How summer class is different for a UArts adjunct, who is also helping negotiate his union’s first contract
Bradley Philbert is on the negotiating committee for the UArts faculty union, which has been bargaining a first contract for over two years, while teaching a summer course on money and economics.
My Summer Job is a weekly series that explores the jobs of seasonal workers in Philadelphia. Each week, we’ll share stories from a typical day in the life of the people who make summer happen in the region.
On paper, Bradley Philbert’s job during the summer doesn’t seem much different from the rest of the year.
During the fall and spring academic semesters, the adjunct professor teaches multiple classes at three universities in Pennsylvania and New Jersey. In the summer, he tries to take it easy, teaching just one course at the University of the Arts.
But Philbert’s five-week money and economics class, in the School of Critical Studies, is no summer breeze. Cramming a syllabus that usually takes 15 weeks into just over a month means meeting via video for 80 minutes, three times a week.
With such frequent face time, it can start to take on a “summer camp” vibe, Philbert said. “That’s something to, I think, enjoy rather than work against,” he said, so he shapes classes around discussion rather than lecturing.
“What is money, to you?” Philbert said, kicking off a class period. Over Zoom, students vocalized their insights and feelings, while Philbert wove in examples from the course reading materials.
Throughout the summer, Philbert is also maintaining a freelance writing business and helping negotiate a first contract for the faculty union at UArts, of which he is a member, during a pivotal point in bargaining.
The Inquirer spent an afternoon with Philbert as he facilitated the online course and participated in a union meeting and learned how the summer class is simultaneously a whirlwind and a relief from the typical academic setting.
Why summer is different
Teaching in the summer differs from the rest of the year in two key ways, Philbert said: The pace is faster, and the setting changes. One week, he’ll be at a friend’s house in Long Beach Island. Another week he’ll be at a collective bargaining conference in Washington, teaching from a hotel room.

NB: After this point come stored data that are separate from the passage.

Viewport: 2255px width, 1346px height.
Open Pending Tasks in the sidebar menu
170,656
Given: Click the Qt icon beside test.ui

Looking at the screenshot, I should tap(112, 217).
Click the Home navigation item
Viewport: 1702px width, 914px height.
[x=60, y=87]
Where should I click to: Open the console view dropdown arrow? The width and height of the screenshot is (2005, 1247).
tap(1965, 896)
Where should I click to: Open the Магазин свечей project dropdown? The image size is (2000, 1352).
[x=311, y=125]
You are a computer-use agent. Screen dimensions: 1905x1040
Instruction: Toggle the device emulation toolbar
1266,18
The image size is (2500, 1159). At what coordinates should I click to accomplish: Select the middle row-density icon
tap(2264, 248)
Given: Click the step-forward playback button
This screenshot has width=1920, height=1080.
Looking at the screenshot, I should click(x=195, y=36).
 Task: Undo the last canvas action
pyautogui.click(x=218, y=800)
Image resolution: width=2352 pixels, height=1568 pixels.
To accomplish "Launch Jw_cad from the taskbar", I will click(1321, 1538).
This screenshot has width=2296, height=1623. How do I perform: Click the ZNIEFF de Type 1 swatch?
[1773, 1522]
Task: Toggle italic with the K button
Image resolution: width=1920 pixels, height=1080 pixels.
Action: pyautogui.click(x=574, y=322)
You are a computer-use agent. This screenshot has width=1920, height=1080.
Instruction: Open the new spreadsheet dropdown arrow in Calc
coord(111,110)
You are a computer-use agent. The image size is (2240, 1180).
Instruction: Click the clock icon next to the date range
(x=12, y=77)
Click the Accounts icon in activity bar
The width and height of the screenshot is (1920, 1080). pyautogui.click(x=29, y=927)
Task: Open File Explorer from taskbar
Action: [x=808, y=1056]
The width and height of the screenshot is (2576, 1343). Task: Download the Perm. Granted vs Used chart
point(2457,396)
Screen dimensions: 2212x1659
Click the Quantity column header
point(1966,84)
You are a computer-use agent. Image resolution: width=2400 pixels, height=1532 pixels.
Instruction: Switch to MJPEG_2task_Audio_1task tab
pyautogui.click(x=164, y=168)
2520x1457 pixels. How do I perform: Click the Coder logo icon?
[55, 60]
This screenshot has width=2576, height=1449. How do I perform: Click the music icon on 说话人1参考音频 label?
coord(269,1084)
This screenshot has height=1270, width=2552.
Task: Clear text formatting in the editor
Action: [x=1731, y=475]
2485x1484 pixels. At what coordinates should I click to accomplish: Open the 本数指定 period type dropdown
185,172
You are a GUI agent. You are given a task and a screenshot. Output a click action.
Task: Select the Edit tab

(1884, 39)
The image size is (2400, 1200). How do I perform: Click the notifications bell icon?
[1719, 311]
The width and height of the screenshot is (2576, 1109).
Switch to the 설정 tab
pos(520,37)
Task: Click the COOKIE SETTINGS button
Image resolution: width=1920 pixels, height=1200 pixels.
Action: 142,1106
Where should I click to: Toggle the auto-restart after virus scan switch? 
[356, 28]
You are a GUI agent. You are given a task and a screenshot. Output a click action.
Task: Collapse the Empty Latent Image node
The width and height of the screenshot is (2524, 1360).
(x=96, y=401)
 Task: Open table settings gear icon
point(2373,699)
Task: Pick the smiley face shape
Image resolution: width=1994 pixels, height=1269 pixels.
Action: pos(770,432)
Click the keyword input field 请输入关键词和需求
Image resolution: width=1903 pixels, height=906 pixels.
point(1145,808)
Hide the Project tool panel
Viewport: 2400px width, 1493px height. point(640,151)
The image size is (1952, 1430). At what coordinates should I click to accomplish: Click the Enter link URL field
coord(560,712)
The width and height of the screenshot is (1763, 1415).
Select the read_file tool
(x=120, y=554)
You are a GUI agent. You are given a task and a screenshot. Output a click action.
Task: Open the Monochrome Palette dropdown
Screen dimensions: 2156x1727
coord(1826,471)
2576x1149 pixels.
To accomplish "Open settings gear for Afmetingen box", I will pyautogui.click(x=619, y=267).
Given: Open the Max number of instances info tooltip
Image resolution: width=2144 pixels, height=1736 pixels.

And on days when the union is at the bargaining table, including an entire week of July, he’ll be in negotiations at the university’s Center City campus from 9 a.m. to 5 p.m., just popping out for the hour-and-a-half of class on Monday, Wednesday, and Thursday.
“It’s definitely the full-remote-work lifestyle of jumping around,” he said. “I couldn’t do what I wanted to do in the summer if I had to teach in-person.”
Students, too, are often completing their schoolwork in a different setting during the summer, he added. They coordinate with Philbert so they can take class from their vacation spot or between shifts at their own summer jobs.
“These are organized arts workers, these are real people whose lives don’t stop when they log onto the Zoom,” Philbert said. ”In the summer I get to see even more like what students’ real lives are like. It helps me be a better teacher.”
Where teaching and organizing meet
The main reason Philbert is teaching at UArts this summer is to keep the door open for future summer teaching opportunities. By doing well this summer, he said, he will be more likely to be offered summer classes in future years.
The money is a consideration, too — it’s less than he would make from multiple classes, but “a good holdover” for the summer. “Otherwise I have to make sure that I bank a significant amount of my paycheck” during the regular school year, he said.
He’s not alone in that. During bargaining sessions, most of the faculty members sitting at the table “have some kind of summer gig work,” he said. Their time spent bargaining is unpaid, he noted.
“It used to be ‘Nobody gets rich by teaching,’ but a lot of people can’t even get a stable single-income house,” Philbert said. “If my partner didn’t also own their home and work full-time, this would not be a viable career path in any city, and Philly is relatively less expensive to live in.”
The UArts faculty negotiations have gone on for 28 months; on average a first contract for a new union takes a little over 15 months to negotiate. Major issues in negotiations, he said, are job security, wages and health care.
A university spokesperson said meetings with the faculty union have been productive throughout the summer. “Together, we have made encouraging progress on a host of issues, and the university is optimistic that our negotiations will reach a successful conclusion soon,” the spokesperson said.
With that deadline in mind, this summer is “obviously freighted with a lot of significance,” Philbert said. “It does feel like there’s kind of like that light at the end of the tunnel.”
Philbert ends up talking about organizing a good bit during his summer class, which aims to help the student artists feel confident in economic discussions so they can manage a career as an entrepreneur. Students want to know what contracts look like for performing artists, expecting that they may join a union when they start working.
“The students are just really, really eager to figure out what this is like,” Philbert said. “They don’t need any convincing that in creative industries and as an art educator, you gotta organize for power.”